Santiago en mí

Post Feria

Nunca pensé decirlo con tantas ganas: ¡al fin se terminó la Feria del Libro! Habla, por supuesto, al agotamiento físico de casi una semana de trabajo, en uno de los stands de las editoriales presentes en la edición santiaguera; en este caso, Ediciones Caserón, del Comité Provincial de la UNEAC, en Santiago de Cuba.

Mañanas y tardes, rodeado de calor, de cientos de personas, de música y algarabía por todos lados. A nuestra derecha, el Tesoro de Papel, área destinada a los niños, con sus canciones, presentaciones, gritos y aplausos. Atrás, el Fondo de Bienes Culturales y alguien que debe haber perdido los pulmones, de tanto soplar un pitico, que luego se repetía en el aliento de los más pequeños. Por todos lados gente, mucha gente, en busca del título esperado o, simplemente, “mirando”.

Realmente agotador.

Pero la experiencia no deja de ser positiva. Por primera vez me vi involucrado en la Feria desde el “otro lado”, el de los organizadores. Como todo, eso trajo sus beneficios y sus dificultades.

El mayor beneficio, sin dudas, el poseer una credencial que me permitió acceder a La Gran Librería (alguna vez definí este nombre como un eufemismo; mantengo la opinión) sin los desesperos de una cola, y cuantas veces quise. Así pude llevar el pulso de las novedades en los anaqueles; ora porque los descubría yo, ora porque alguien se me mostraba con un título entre las manos, que un día antes no estaba en exhibición. Debo decirlo, en esta ocasión compré los libros que quería comprar, y algo más.

No obstante, no escapé a esos “fantasmas del pasado”, disfrazados ahora en las insatisfacciones de otros, que ayer, fueron también las mías.

Reto a la Soledad, de los más buscados pero…Desde el primer día, apenas comenzada la venta, alguien inquiría por Reto a la soledad, ese best seller autobiográfico del Héroe de la República, coronel Orlando Cardoso Villavicencio. Había, misteriosamente, desaparecido de los estantes para, según le entendí al hombre, una supuesta presentación del mismo, aun cuando días antes se había afirmado que el autor no podría acompañarnos en la Feria.

La tercera reedición de Reto a la Soledad estuvo entre los más buscados, pero…No supe qué responder a este señor de rostro serio.
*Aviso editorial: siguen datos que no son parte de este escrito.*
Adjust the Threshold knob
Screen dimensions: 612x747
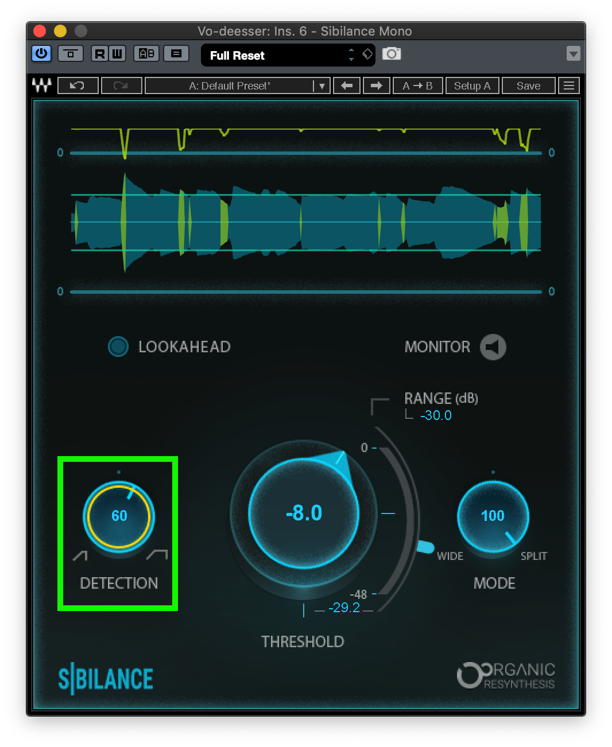pyautogui.click(x=303, y=513)
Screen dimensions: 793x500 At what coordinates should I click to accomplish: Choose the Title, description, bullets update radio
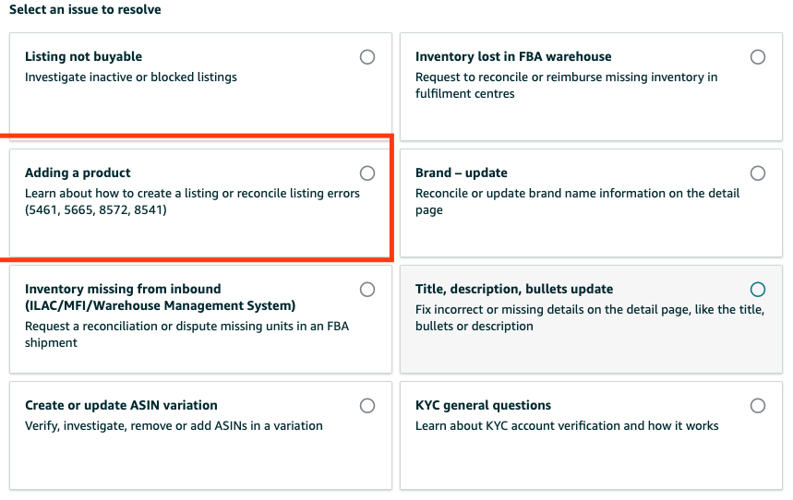pyautogui.click(x=758, y=290)
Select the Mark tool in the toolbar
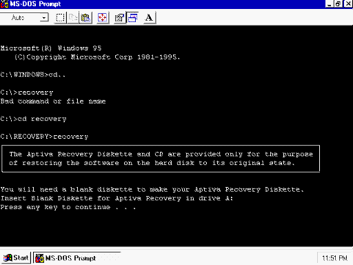Screen dimensions: 353x265 tap(60, 18)
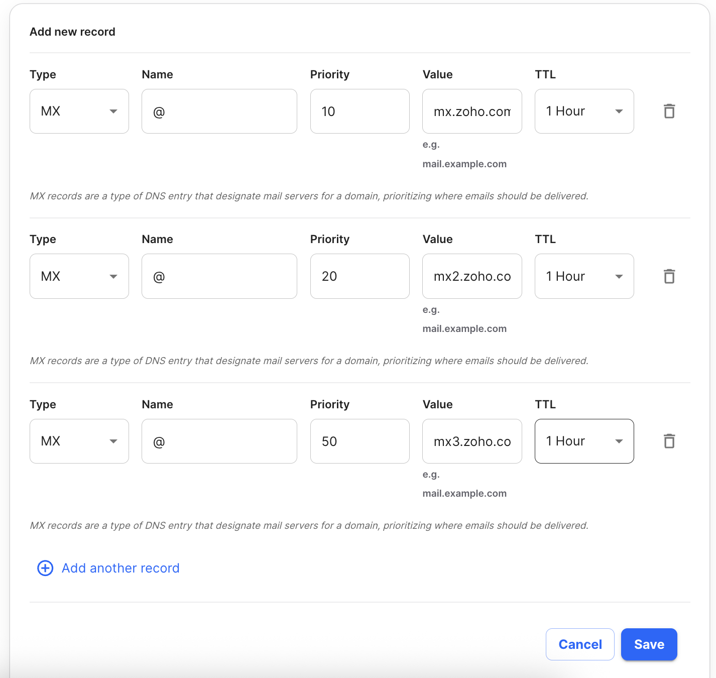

Ni a muchos otros que días después se acercaron tras la huella del mismo título. De cierta forma me sentí culpable de haber podido comprar, a unas pocas horas de la apertura oficial de La Gran Librería, uno de los ejemplares que permanecían en los anaqueles. ¿Qué sucedió?, ¿a dónde fueron a parar los otros ejemplares?, ¿cuántos eran?, ¿cuántas otras personas habrán podido comprarlo en la sede del Teatro Heredia? No tengo ninguna de estas respuestas.

Junto a la historia del suplicio en cárceles somalíes del joven Villavicencio, resultaron los diccionarios (sobre todo el Básico Escolar) y los libros de cocina, los más solicitados por el público. Hablo, claro, sin más estadísticas que las decenas de personas que, día tras día, se acercaban a nuestro bien ubicado stand para preguntarnos si lo vendíamos. El gesto se volvió automático, la indicación un slogan: «Vaya a La Gran Librería, o suba a donde está la Editorial Oriente, que allí puede encontrarlos». Al menos durante los primeros días.

Precisamente ese contacto con el público fue la mejor experiencia. Ya fueran lectores formados, potenciales lectores en busca del libro que los cautivara, o, simplemente, esos que andan por la Feria con ojos de pescado y un signo de escepticismo dibujado en el rostro; el poder sugerir un título, brindar una solución o sostener una breve charla sobre cualquier tema, satisfizo con creces esa vena extrovertida que mi madre puso a latir muy dentro mí.

Nada como ver agotarse un título tras otro, movido por la sugerencia oportuna; incluso, podría decir, por el riego y hasta la irreverencia; como a esa pareja a la cual le propuse un libro de cuentos eróticos «para cuando el niño esté concentrado leyendo los libros que le compraron, ustedes puedan leer esto juntos». El hombre, ni corto ni perezoso y con una sonrisa cómplice en los labios, llevó la mano al bolsillo y adquirió el último ejemplar. Con las gracias y la más franca de mi sonrisa, entonces le recomendé «comprarle más libros al niño para garantizar que no “terminara de leer” tan rápido».

Así, más o menos, con aciertos y desaciertos, transcurrió la edición santiaguera de la Feria del Libro. Mucho, mucho más podría contarse de la misma. Pero fue mi primera ocasión desde “el otro lado” y eso me dejó extenuado. Acéptenme entonces este breve vistazo.